▶ ASSIGNED TASK
Nothing but a number is wanted: the count of lines in the records below that include "agent".

▶ DATA
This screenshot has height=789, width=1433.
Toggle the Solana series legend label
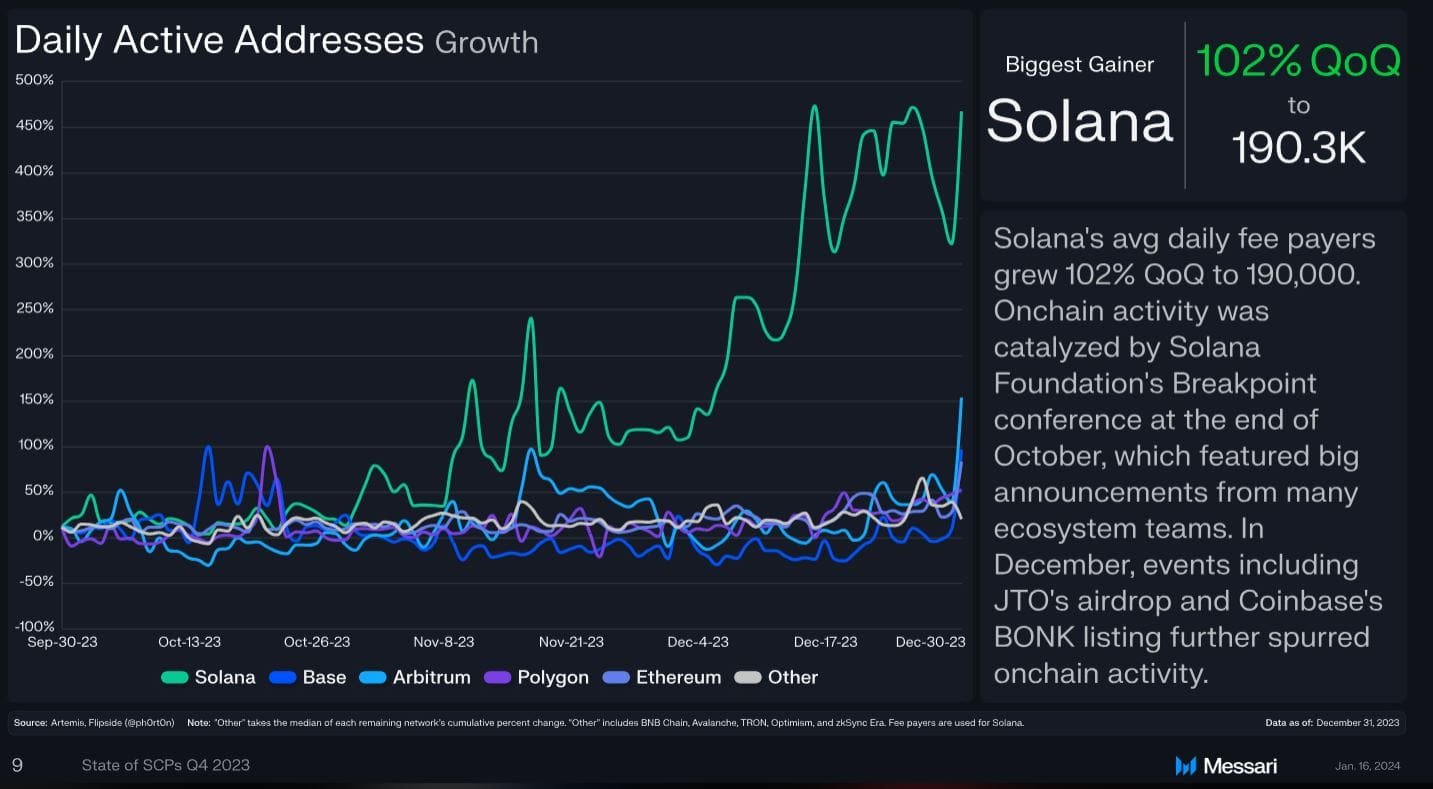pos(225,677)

...

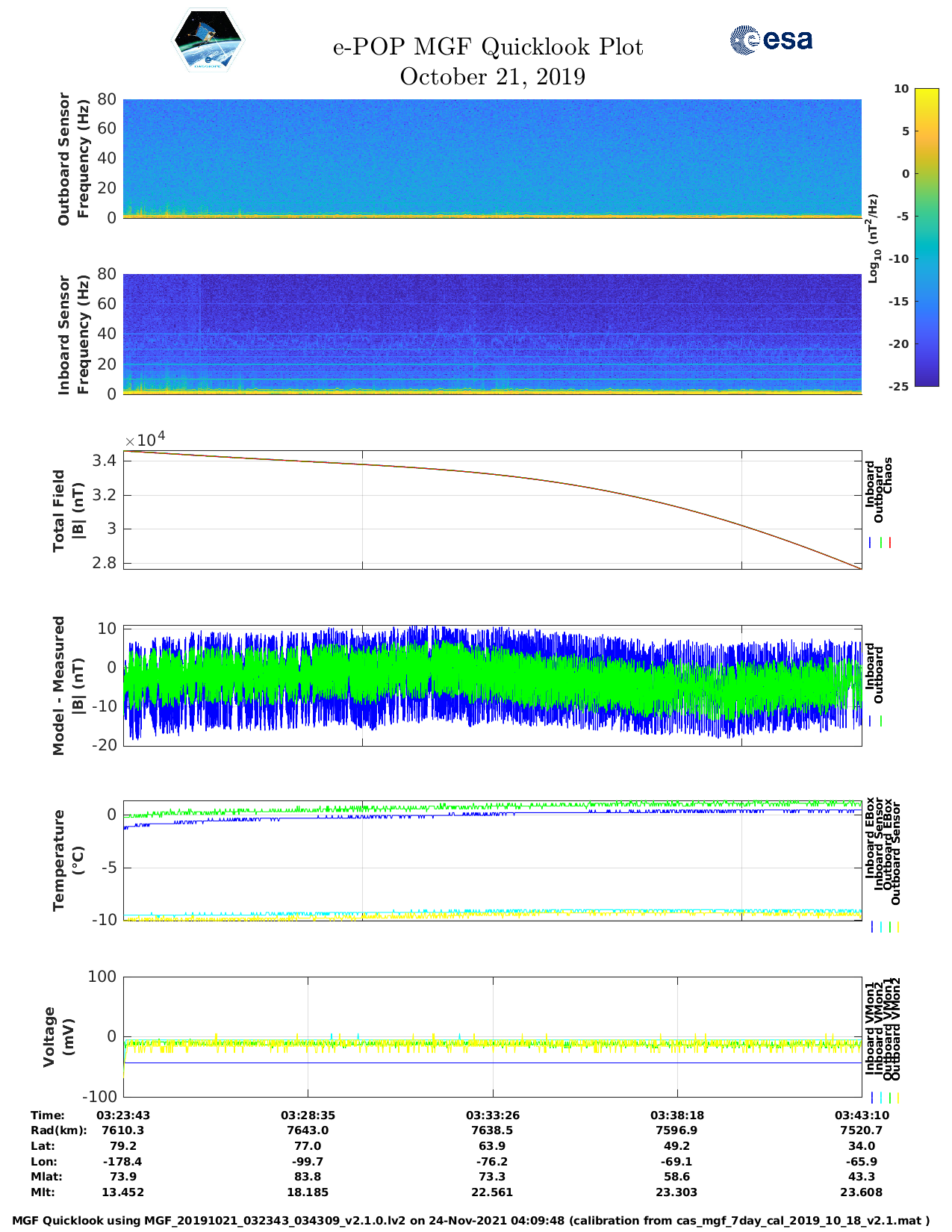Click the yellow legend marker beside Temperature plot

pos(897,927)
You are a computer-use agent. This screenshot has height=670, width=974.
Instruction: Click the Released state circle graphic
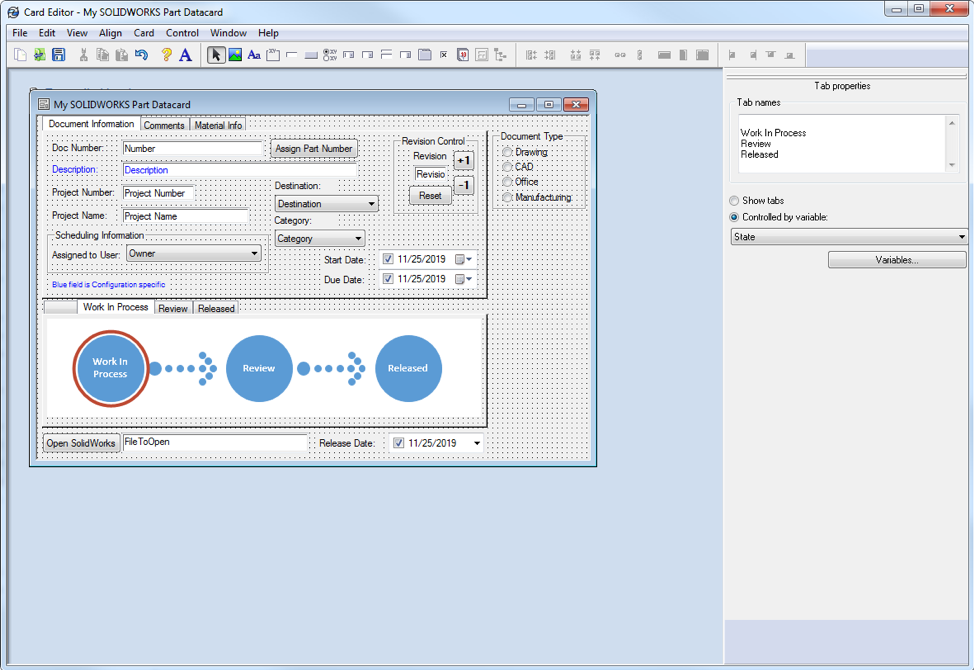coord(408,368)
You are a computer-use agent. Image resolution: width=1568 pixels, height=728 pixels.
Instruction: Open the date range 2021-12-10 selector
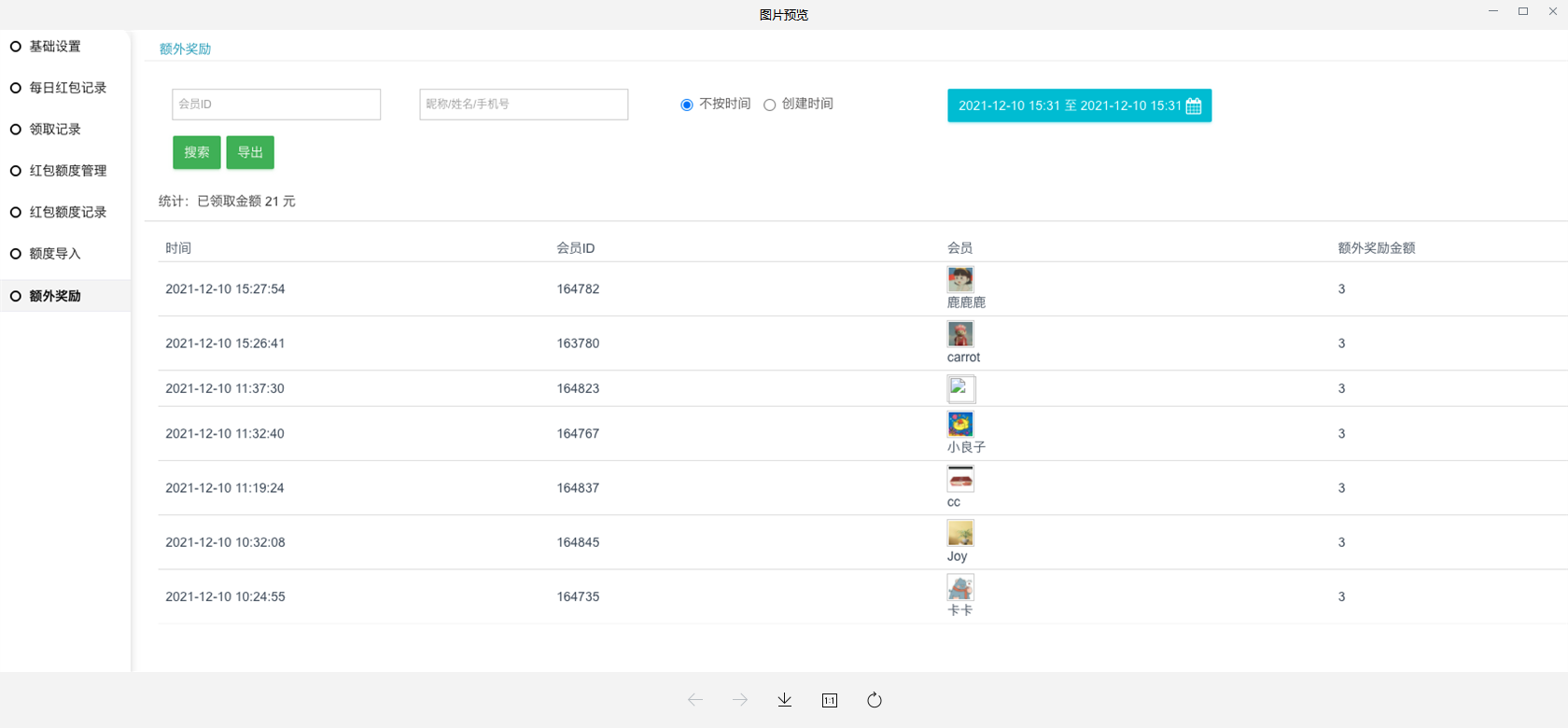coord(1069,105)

▶ PROBLEM SOLUTION
2